■ **Information given**
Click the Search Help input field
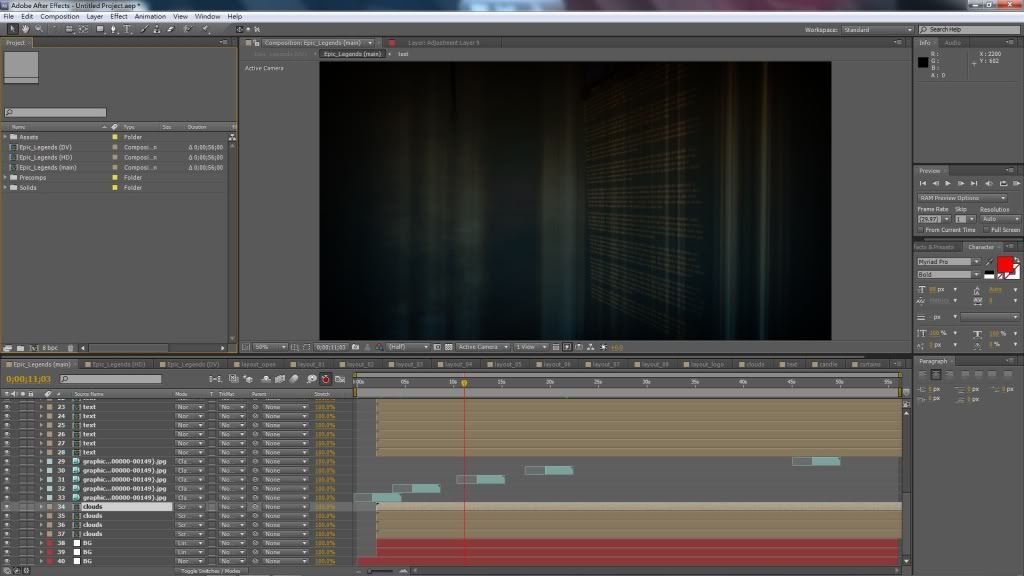 (x=970, y=30)
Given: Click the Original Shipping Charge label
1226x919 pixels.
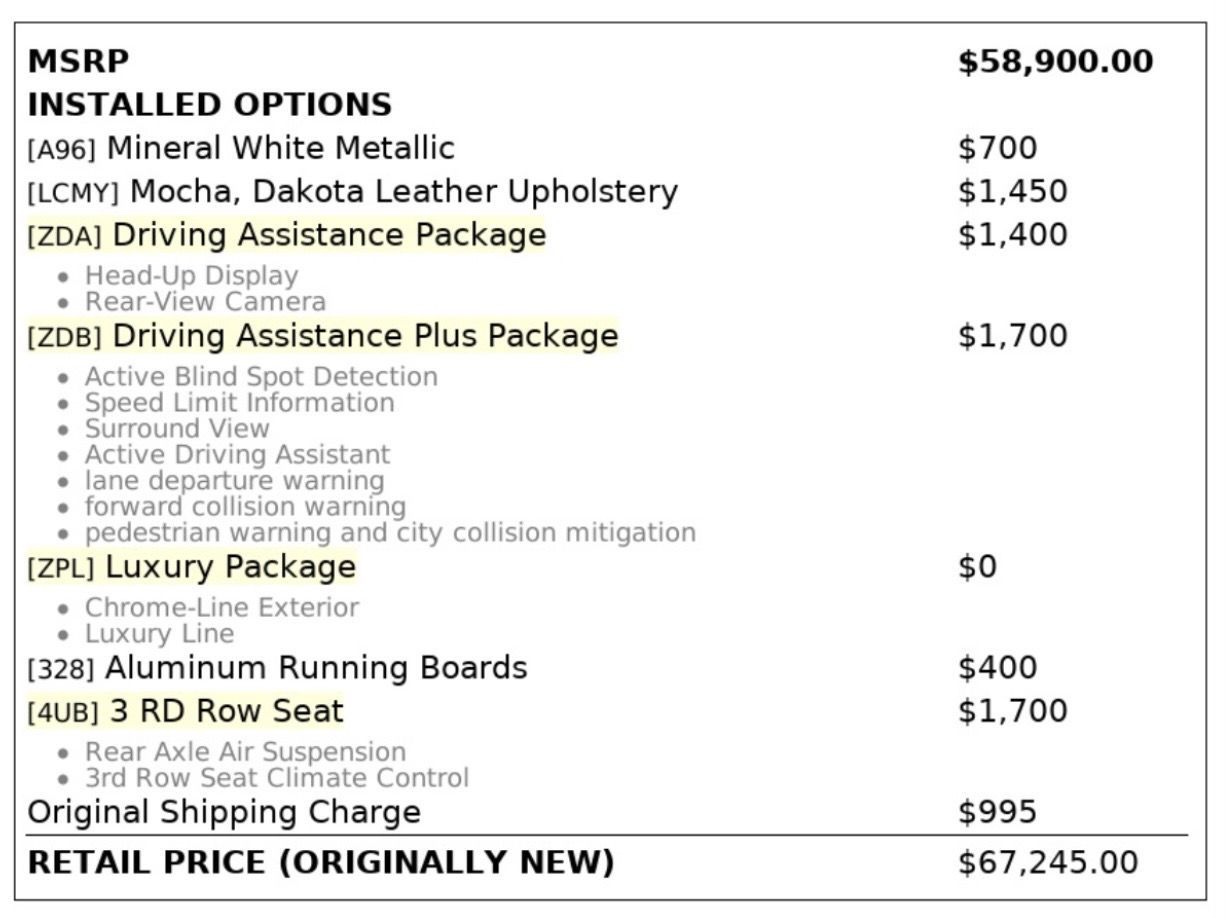Looking at the screenshot, I should 224,811.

■ **Instructions to follow**
Where the data includes pictures, leave them out and write out everything else exactly.

■ **Expected answer**
Click the Search Help input field
 (x=970, y=30)
Given: Click the Original Shipping Charge label
1226x919 pixels.
Looking at the screenshot, I should 224,811.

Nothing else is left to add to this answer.